On Monday evening (13 October) we held a very successful launch for Give Us This Day by Helena Wiśniewska Brow at Unity Books. 




Herewith, Harry Ricketts launch speech for the book:

In 2009 I was lucky enough to have Helena in my second-year creative nonfiction class at the IIML. Itll be no surprise to any of you here to learn that for her portfolio she produced some terrific pieces. One of these was called “Stefan”, and told the story of how Helena with her father tried to relocate the house in East Poland (now Belarus) that he had been forced to leave as a twelve-year-old in 1941. This was the start, Helena explained to us, of an epic journey that brought him and some of his siblings to New Zealand in 1944, among other Polish children offered sanctuary in Pahiatuha.
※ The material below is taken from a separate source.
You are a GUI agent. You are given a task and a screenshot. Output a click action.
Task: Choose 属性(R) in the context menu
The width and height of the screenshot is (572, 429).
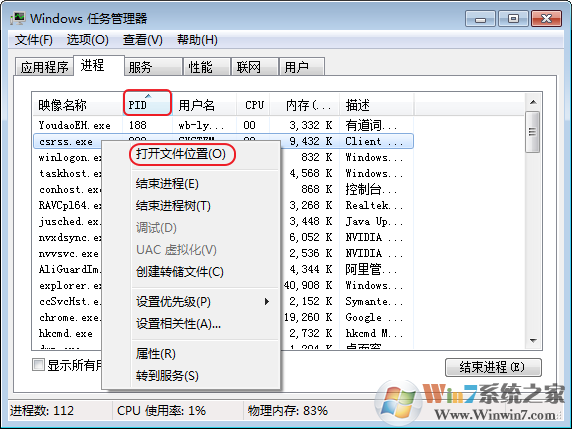coord(156,353)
I’m relieved to find that my report on Helena’s portfolio was very positive. Here’s a snippet:
The character of your father comes across very powerfully, particularly the contrast between his usual, awkward New Zealand self and his extrovert Polish self which emerges only fleetingly with his siblings but comes back in fuller form during the trip. I like the way you organise the piece, folding your father’s history into the narrative of the journey. The minor characters are vividly etched in. The writing is crisp throughout.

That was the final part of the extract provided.